The BIble (Pillars of Faith Series)


There is a lot of criticism of the Bible right now. “It’s old, it’s unreliable, it doesn’t reflect modern understandings, it’s just another religious outlook.” Some would even say it is destructive. And yet we as Christians turn to it. In 2 Timothy 3:15-17, Paul says to Timothy, “You have been taught the holy Scriptures from childhood, and they have given you the wisdom to receive the salvation that comes by trusting in Christ Jesus. All Scripture is breathed out by God and profitable for teaching, for reproof, for correction, and for training in righteousness, so that the servant of God may be thoroughly equipped for every good work.”

Our statement of faith reads: “We believe the Holy Bible to be the inspired Word of God, inerrant in its original manuscripts. It is our standard for faith and practice and the measure by which all of life and personal revelation is to be evaluated.” (2 Timothy 3:15-17; 1 Thessalonians 2:13; 2 Peter 1:21)

So let’s talk about the Bible. Why do we believe what we do about the Bible, and why does it matter? This will be a very brief overview; I encourage you to use the resources listed at the end.

 We claim the Bible is ‘breathed out,’ or inspired: God expressed himself accurately, uniquely and sufficiently through human authors.  All communication occurs in a context, so the writers use their language (Hebrew, Aramaic, Greek), their jargon and their personality (there are different styles), but God inspired them and guided them so that they wrote accurately. The Bible is unique in that it is the only revelation from God to which we ascribe this level of trust.

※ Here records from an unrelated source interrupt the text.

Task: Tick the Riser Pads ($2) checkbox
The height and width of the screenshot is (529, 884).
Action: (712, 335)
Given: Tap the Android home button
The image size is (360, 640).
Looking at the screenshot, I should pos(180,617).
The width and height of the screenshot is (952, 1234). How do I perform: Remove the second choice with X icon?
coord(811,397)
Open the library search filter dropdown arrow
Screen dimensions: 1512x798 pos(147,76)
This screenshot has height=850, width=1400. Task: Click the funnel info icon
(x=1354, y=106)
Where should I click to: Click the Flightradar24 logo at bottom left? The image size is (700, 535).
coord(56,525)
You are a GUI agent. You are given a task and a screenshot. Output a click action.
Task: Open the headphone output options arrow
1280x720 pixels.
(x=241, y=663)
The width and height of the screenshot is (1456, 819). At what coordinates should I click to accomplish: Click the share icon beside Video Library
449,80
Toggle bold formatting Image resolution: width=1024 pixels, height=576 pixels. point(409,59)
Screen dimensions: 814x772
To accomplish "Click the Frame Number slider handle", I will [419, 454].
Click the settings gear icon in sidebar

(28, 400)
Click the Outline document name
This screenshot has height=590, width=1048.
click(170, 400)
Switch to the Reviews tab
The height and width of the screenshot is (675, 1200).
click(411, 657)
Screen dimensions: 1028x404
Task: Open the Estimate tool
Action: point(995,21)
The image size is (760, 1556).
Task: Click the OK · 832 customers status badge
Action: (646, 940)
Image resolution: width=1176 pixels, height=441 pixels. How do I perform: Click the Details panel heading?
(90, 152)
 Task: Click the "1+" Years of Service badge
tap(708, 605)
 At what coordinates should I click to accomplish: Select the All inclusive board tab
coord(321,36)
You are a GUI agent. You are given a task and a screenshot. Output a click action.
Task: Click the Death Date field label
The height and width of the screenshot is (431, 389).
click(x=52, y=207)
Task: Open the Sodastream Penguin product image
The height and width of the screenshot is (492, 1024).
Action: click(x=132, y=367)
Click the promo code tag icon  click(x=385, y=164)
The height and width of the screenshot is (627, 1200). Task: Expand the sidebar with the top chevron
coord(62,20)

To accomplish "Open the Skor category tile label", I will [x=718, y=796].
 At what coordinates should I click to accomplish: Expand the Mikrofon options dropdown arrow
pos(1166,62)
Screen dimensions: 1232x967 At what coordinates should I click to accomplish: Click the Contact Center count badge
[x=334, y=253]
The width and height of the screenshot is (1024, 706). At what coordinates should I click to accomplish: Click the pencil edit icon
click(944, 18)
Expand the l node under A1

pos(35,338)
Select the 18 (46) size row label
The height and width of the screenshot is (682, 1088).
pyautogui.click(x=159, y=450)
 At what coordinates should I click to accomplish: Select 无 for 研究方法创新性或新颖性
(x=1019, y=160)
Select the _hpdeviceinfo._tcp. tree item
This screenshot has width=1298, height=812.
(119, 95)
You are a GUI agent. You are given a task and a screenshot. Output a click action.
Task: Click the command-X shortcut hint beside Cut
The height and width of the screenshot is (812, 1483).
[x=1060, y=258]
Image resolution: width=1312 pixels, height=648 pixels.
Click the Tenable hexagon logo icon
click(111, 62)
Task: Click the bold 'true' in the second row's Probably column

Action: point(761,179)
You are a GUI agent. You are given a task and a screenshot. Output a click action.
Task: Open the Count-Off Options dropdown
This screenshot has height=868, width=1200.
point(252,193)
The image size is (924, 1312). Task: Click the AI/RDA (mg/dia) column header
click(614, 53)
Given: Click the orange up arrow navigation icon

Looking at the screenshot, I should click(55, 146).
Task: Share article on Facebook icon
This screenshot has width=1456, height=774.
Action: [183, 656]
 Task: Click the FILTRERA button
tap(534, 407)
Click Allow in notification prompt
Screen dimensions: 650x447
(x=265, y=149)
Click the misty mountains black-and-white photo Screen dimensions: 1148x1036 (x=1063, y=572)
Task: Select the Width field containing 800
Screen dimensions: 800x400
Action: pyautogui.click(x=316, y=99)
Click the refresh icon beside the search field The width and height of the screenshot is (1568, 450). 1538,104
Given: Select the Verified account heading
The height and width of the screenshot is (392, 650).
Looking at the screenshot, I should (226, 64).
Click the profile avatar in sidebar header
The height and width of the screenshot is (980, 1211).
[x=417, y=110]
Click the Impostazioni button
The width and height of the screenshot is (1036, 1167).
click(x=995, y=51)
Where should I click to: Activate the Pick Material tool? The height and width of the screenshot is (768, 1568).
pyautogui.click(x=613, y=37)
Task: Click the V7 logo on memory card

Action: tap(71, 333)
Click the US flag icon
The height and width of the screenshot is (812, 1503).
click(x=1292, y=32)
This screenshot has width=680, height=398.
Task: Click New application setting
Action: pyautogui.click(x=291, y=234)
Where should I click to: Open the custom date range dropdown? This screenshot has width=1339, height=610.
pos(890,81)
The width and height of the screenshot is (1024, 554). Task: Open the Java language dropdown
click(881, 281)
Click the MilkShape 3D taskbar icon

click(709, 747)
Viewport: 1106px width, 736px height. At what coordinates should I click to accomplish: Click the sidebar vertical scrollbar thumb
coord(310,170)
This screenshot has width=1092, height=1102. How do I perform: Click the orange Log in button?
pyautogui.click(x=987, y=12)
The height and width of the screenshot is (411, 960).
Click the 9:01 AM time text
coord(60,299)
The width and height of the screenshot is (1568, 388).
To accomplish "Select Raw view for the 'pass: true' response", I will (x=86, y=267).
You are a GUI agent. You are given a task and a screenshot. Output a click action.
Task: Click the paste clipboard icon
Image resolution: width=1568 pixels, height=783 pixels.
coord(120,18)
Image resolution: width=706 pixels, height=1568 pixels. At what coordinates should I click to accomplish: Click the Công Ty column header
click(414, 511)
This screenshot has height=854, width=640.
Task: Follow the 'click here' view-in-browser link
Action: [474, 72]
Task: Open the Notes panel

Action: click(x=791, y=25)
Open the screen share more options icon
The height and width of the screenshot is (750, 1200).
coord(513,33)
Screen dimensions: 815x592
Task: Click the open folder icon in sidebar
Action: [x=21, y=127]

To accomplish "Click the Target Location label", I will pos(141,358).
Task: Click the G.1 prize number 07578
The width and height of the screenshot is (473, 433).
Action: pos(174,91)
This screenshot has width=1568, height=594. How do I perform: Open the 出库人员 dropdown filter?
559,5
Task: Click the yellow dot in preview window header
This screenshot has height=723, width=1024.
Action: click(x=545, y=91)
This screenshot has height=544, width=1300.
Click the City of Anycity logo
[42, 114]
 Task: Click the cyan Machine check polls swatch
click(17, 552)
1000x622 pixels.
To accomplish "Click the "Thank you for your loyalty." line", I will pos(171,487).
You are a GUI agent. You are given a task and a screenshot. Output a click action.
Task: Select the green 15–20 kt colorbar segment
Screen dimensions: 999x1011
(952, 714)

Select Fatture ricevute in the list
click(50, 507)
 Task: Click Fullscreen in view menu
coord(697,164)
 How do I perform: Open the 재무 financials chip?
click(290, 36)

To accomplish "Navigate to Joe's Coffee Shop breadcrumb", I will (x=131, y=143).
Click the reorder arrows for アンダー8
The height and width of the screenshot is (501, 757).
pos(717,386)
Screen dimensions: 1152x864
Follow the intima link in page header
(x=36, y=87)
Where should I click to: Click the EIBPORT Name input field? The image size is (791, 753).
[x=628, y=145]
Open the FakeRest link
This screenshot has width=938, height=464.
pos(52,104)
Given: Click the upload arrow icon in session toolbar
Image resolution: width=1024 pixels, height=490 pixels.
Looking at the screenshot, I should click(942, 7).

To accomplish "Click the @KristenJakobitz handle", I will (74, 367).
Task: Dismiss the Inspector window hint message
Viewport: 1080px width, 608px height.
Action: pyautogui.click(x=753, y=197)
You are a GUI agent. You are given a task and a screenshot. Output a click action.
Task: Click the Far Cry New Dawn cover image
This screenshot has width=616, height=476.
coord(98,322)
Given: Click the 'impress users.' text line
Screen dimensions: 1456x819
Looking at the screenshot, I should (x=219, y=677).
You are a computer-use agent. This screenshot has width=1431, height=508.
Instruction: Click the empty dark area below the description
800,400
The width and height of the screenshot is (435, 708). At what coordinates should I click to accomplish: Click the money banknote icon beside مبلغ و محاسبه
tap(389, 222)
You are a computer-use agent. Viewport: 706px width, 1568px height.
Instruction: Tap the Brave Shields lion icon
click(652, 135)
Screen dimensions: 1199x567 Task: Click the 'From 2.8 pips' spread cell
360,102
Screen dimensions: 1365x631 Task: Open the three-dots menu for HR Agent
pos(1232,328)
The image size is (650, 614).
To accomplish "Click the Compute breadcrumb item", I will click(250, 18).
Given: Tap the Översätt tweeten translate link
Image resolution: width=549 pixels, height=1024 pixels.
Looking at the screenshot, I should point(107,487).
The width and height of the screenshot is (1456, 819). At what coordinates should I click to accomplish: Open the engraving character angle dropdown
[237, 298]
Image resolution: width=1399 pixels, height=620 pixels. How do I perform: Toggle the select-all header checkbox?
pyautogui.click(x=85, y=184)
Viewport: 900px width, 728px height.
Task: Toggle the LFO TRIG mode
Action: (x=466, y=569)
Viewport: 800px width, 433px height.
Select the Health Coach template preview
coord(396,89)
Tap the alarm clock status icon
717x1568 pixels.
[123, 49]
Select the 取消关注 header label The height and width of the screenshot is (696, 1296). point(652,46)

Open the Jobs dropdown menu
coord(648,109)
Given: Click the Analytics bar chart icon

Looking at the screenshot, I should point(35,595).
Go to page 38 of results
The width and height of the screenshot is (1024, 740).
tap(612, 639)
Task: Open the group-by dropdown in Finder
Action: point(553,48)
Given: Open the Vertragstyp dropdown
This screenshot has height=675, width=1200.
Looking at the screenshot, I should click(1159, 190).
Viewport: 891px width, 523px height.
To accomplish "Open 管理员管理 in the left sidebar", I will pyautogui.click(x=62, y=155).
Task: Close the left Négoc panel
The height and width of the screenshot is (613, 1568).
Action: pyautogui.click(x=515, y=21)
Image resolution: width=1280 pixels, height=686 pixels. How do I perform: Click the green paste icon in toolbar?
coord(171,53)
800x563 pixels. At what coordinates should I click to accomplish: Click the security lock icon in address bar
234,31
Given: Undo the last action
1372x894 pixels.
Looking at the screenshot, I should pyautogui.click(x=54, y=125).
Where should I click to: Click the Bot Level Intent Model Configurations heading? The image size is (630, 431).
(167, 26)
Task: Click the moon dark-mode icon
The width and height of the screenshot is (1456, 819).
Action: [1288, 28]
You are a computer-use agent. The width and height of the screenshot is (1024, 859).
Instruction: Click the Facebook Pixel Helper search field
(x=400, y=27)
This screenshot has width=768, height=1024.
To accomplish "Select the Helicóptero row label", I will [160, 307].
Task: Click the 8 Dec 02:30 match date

There is no other revelation that carries the authority of the Bible. It is sufficient means not only is it the only revelation of this nature that we have, it’s the only revelation of this nature that we need.

We claim the Bible is inerrant: “When all facts are known, the Scriptures in their original autographs and properly interpreted will be shown to be wholly true in everything that they affirm”  (Dr. Paul Feinberg). To say this confidently, we need to be confident that what we have today is what we are supposed to have, and that we are able to interpret it properly. Fortunately, that’s our next sections J

We claim the Bible is canonical (the books are the right books). The ‘canon’ is a ruler, a measure by which all other claims to revelation are judged. Let's look at how both of these sections of the Bible became part of the canon.


  • Ezra, in the late 5th century BC, gave  22 books to the Sopherim (priests who performed their functions at the Temple, and who eventually became the Sanhedrin). These books were kept in the Temple.
  •  Shortly after, the Jews closed the Old Testament canon, because “ the succession of prophets ceased” (Josephus) and “the Holy Spirit departed from Israel.” (Talmud) 
  • Daniel, in the 7th century BC wrote (Daniel 9:2): “in the first year of his reign [Darius], I, Daniel understood from the scrolls, according to the word of the LORD to Jeremiah the prophet, that the desolation of Jerusalem would last seventy years.” The book of Jeremiah was part of a larger collection of books/scrolls that Daniel considered authoritative.
  • The Prologue to Ecclesiasticus, written by a Jewish scribe about middle 2nd century B.C., mentions a Greek translation of “the Law itself, the Prophecies, and the rest of the books.” The implication is that there exists a collection of books that was then translated into Greek. (the info in the last two paragraphs are  from

Josephus wrote in the first century AD: “For we have not an innumerable multitude of books among us, disagreeing from and contradicting one another [as the Greeks have] but only twenty-two books (they combined the 39 to 22), which contain the records of all the past times; which are justly believed to be divine; and of them five belong to Moses, which contain his laws and the traditions of the origin of mankind until his death…but as to the time from the death of Moses until the reign of Artaxerxes king of Persia, who reigned after Xerxes, the prophets, who were after Moses, wrote down what was done in their times in thirteen books. The remaining four books contain hymns to God, and precepts for the conduct of human life.”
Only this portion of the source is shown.